**Reading text**.
::::::

3 years ago

Keratinocytes mediate innocuous and noxious touch via ATP-P2X4 signaling

Anthony D Menzel, Cheryl L Stucky, Francie Moehring, Andy D Weyer, Thiago Arzua, Michael Grzybowski, Aron M Geurts, Oleg Palygin, Ashley M Cowie
The first point of our body's contact with tactile stimuli (innocuous and noxious) is the epidermis, the outermost layer of skin that is largely composed of keratinocytes. Here, we sought to define the role that keratinocytes play in touch sensation in vivo and ex vivo. We show that optogenetic inhibition of keratinocytes decreases behavioral and cellular mechanosensitivity. These processes are inherently mediated by ATP signaling, as demonstrated by complementary cutaneous ATP release and degradation experiments. Specific deletion of P2X4 receptors in sensory neurons markedly decreases behavioral and primary afferent mechanical sensitivity, thus positioning keratinocyte-released ATP to sensory neuron P2X4 signaling as a critical component of baseline mammalian tactile sensation. These experiments lay a vital foundation for subsequent studies into the dysfunctional signaling that occurs in cutaneous pain and itch disorders, and ultimately, the development of novel topical therapeutics for these conditions.

::::::

**Listed entries**.

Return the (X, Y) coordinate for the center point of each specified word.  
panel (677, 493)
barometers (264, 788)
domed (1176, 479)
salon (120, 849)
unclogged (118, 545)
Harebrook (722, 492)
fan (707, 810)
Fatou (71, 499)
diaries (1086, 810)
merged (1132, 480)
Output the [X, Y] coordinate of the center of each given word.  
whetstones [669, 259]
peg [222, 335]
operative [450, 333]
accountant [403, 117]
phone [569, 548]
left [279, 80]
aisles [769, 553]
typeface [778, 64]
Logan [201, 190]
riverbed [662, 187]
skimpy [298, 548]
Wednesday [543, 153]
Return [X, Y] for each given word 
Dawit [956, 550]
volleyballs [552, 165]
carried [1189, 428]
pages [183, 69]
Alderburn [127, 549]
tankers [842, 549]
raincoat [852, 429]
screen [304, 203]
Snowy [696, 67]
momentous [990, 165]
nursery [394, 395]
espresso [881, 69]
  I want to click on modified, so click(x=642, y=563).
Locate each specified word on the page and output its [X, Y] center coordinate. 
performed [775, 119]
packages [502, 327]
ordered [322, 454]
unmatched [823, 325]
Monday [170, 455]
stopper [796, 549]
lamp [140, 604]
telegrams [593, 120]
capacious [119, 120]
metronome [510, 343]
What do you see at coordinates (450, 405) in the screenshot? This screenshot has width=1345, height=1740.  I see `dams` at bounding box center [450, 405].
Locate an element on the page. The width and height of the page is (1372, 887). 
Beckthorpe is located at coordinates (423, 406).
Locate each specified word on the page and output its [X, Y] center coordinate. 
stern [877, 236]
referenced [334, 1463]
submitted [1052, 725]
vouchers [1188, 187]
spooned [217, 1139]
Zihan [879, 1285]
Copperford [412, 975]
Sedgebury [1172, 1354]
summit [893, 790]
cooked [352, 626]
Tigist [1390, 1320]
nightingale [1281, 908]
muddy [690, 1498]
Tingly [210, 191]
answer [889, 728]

::::::

**Exercise instructions**.
Translate this sentence from the keratinocyte abstract into Spanish: "We show that optogenetic inhibition of keratinocytes decreases behavioral and cellular mechanosensitivity."

**Solution to this problem**.
Demostramos que la inhibición optogenética de los queratinocitos disminuye la mecanosensibilidad conductual y celular.